Bioinformatics. 2014 Mar 15;30(6):823-30. doi: 10.1093/bioinformatics/btt596. Epub 2013 Nov 5.
Limited cohort of transcription factors is capable to structure various gene-expression patterns. Transcriptional cooperativity (TC) is deemed to be the main mechanism of complexity and precision in regulatory programs. Although many data types generated from numerous experimental technologies are utilized in an attempt to understand combinational transcriptional regulation, complementary computational approach that can integrate diverse data resources and assimilate them into biological model is still under development.
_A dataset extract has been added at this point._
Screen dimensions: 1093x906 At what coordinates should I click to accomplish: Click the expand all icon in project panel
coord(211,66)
We developed a novel Bayesian approach for integrative analysis of proteomic, transcriptomic and genomic data to identify specific TC. The model evaluation demonstrated distinguishable power of features derived from distinct data sources and their essentiality to model performance. Our model outperformed other classifiers and alternative methods. The application that contextualized TC within hepatocarcinogenesis revealed carcinoma associated alterations. Derived TC networks were highly significant in capturing validated cooperativity as well as revealing novel ones. Our methodology is the first multiple data integration approach to predict dynamic nature of TC. It is promising in identifying tissue- or disease-specific TC and can further facilitate the interpretation of underlying mechanisms for various physiological conditions.
Supplementary data are available at Bioinformatics online.
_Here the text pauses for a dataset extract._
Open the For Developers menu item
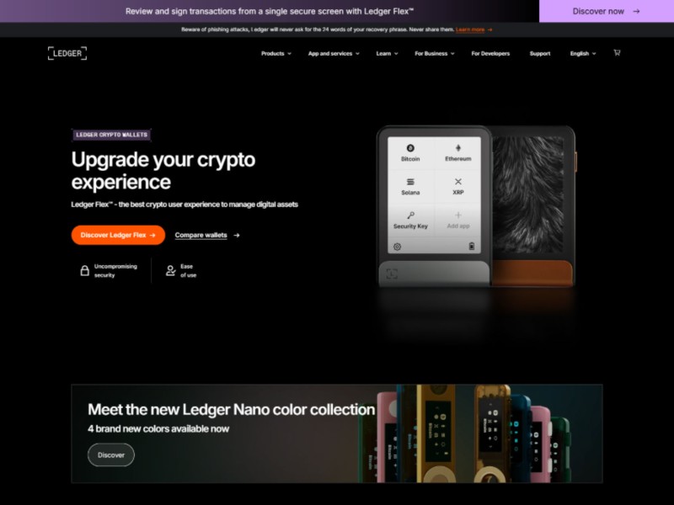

有限的转录因子群体能够构建各种基因表达模式。转录协同作用(TC)被认为是调控程序复杂性和精确性的主要机制。尽管许多来自众多实验技术的不同类型的数据被用于尝试理解组合转录调控,但能够整合各种数据资源并将其整合到生物模型中的互补计算方法仍在开发中。
我们开发了一种新的贝叶斯方法,用于整合蛋白质组学、转录组学和基因组学数据的分析,以识别特定的 TC。模型评估表明,来自不同数据源的特征具有可区分的能力,并且对模型性能至关重要。我们的模型优于其他分类器和替代方法。该应用程序将 TC 置于肝癌发生的背景下,揭示了与癌症相关的改变。衍生的 TC 网络在捕获验证的协同作用以及揭示新的协同作用方面非常重要。我们的方法是第一个用于预测 TC 动态性质的多数据集成方法。它有望识别组织或疾病特异性 TC,并进一步促进对各种生理条件下潜在机制的解释。
补充数据可在 Bioinformatics 在线获取。